Le discours du pouvoir procède à un double
déplacement: de simples actes de sabotages comme il peut, par
exemple, y en avoir dans un mouvement social, sont qualifiés de
terroristes, et ces actes sont nécessairement attribués
aux jeunes de Tarnac, bien que la police reconnaisse l’absence de
tout élément matériel de preuve. L’image du
terrorisme érigée par le pouvoir crée un
réel qui se substitue aux faits. Ceux-ci ne sont pas
niés, mais toute capacité explicative leur est
déniée. Cette procédure est l’aboutissement
d’un processus rapide de subjectivation de l’ordre
juridique.

Inculpés en raison de leur mode de vie

L’absence d’éléments matériels
permettant de poursuivre les inculpé-e-s n’est pas
niée, mais la nécessaire prévalence des faits est
renversée au profit de la primauté de l’image
construite par le pouvoir. La position de la Ministre de
l’intérieur, Mme Alliot-Marie, reprise au sein d’un
rapport de la Direction centrale du renseignement Intérieur, est
particulièrement intéressante: «Ils ont
adopté la méthode de la clandestinité, assure la
ministre. Ils n’utilisent jamais de téléphones
portables et résident dans des endroits où il est
très difficile à la police de mener des inquisitions sans
se faire repérer.
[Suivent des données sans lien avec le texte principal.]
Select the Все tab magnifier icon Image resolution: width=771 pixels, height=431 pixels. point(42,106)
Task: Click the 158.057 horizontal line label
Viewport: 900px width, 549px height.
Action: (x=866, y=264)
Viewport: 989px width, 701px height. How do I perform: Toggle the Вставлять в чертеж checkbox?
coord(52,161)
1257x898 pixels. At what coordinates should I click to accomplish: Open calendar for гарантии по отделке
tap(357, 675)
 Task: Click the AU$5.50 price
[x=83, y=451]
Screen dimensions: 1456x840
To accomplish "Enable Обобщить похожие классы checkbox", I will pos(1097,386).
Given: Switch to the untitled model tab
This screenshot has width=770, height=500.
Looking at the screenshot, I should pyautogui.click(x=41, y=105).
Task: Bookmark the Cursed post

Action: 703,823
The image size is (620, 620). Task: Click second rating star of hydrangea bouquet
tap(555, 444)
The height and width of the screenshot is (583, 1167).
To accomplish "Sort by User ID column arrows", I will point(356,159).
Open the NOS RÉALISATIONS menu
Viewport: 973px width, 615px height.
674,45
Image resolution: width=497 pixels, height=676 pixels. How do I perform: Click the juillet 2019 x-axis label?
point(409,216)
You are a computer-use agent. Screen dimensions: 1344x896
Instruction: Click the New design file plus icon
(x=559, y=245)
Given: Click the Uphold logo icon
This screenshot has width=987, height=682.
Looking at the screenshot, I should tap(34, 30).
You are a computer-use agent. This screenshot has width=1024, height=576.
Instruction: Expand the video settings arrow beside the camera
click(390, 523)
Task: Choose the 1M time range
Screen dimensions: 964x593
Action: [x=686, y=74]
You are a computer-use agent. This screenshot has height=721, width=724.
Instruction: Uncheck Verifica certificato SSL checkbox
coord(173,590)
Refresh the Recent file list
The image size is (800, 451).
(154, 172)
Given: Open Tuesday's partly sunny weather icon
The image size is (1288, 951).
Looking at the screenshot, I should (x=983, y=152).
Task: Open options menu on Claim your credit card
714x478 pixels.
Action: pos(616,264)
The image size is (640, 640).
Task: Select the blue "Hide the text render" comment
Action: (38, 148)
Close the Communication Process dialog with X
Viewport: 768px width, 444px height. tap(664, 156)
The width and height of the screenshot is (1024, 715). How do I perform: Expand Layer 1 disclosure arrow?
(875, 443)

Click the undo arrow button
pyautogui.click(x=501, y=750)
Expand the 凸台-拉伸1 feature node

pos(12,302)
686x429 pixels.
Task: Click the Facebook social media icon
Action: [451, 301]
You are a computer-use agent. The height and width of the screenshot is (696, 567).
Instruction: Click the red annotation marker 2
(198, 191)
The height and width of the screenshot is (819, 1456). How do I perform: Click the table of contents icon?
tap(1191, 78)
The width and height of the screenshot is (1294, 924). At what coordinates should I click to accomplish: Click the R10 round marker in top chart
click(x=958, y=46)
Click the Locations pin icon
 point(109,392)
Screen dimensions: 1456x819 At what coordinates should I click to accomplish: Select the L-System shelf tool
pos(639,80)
Ils se sont arrangés pour avoir, dans
le village de Tarnac, des relations amicales avec les gens qui
pouvaient les prévenir de la présence
d’étrangers.» Mais la ministre en convient:
«Il n’y a pas de trace d’attentats contre des
personnes.»

Ces déclarations résument bien l’ensemble de
l’affaire. Ce qui fait de ces jeunes gens des terroristes,
c’est leur mode de vie, le fait qu’ils tentent
d’échapper à la machine économique et
qu’ils n’adoptent pas un comportement de soumission
«proactive» aux procédures de contrôle. Ne pas
avoir de téléphone portable devient un indice
établissant des intentions terroristes. Rétablir le lien
social est également un comportement incriminé, puisque
cette pratique reconstruit le lien symbolique et permet de poser un
cran d’arrêt au déploiement de la toute-puissance de
l’Etat.

Un ordre social psychotique

Dans les déclarations de Mme Alliot-Marie, la
référence aux faits, en l’absence de tout indice
matériel probant, ne peut être intégrée
rationnellement et engendre la phase du délire, une
reconstruction du réel avec l’image du terrorisme comme
support. Ce processus est également visible dans les rapports de
police, dans lesquels s’opère, au niveau du langage, toute
une reconstruction fantasmatique de la réalité. Ainsi,
comme indice matériel prouvant la culpabilité des
inculpés, la police parle «de documents précisant
les heures de passage des trains, commune par commune, avec horaire de
départ et d’arrivée dans les gares». Un
horaire de la SNCF devient ainsi un document particulièrement
inquiétant, dont la possession implique nécessairement la
participation à des dégradations contre la compagnie de
chemins de fer.

Cette construction psychotique n’est pas le seul fait des
autorités françaises. Elle est partagée par la
Belgique. Le 27 novembre, a eu lieu une arrestation, des perquisitions
et des saisies chez des membres du comité belge de soutien aux
inculpés de Tarnac. Le mandat de perquisition portait la mention
«association de malfaiteurs et détériorations en
réunion». Détenir des documents relatifs à
un comité de soutien peut, selon le rapport de forces du moment,
autoriser des poursuites et, en tout cas, associe ses
détenteurs-trices à l’enquête menée en
France.

Les procédures mises en place représentent un des aspects
les plus significatifs de la tendance imprimée par la
«lutte contre le terrorisme»: un individu est
désigné comme terroriste, non pas parce qu’il a
commis des actes déterminés, mais simplement parce
qu’il est nommé comme tel. Le pouvoir a la
possibilité de créer un nouveau réel, une
virtualité qui ne supprime pas, mais qui supplante les faits.
L’affaire des «autonomes»  de Tarnac n’a
ainsi pas grand chose à voir avec la vieille notion
d’ennemi intérieur et la stigmatisation traditionnelle des
opposant-e-s politiques. Ici, il ne s’agit pas de
démanteler une avant-garde, mais de montrer que le refus de
faire de l’argent, d’éviter les dispositifs de
contrôle ou la volonté de refaire du lien social
constituent une forme d’infraction, la plus grave qui existe dans
notre société, un acte terroriste. Cela concerne tout un
chacun et non seulement une minorité.

Jean-Claude Paye*

*    Auteur de La fin de l’Etat de droit.

La Dispute. Paris, 2004.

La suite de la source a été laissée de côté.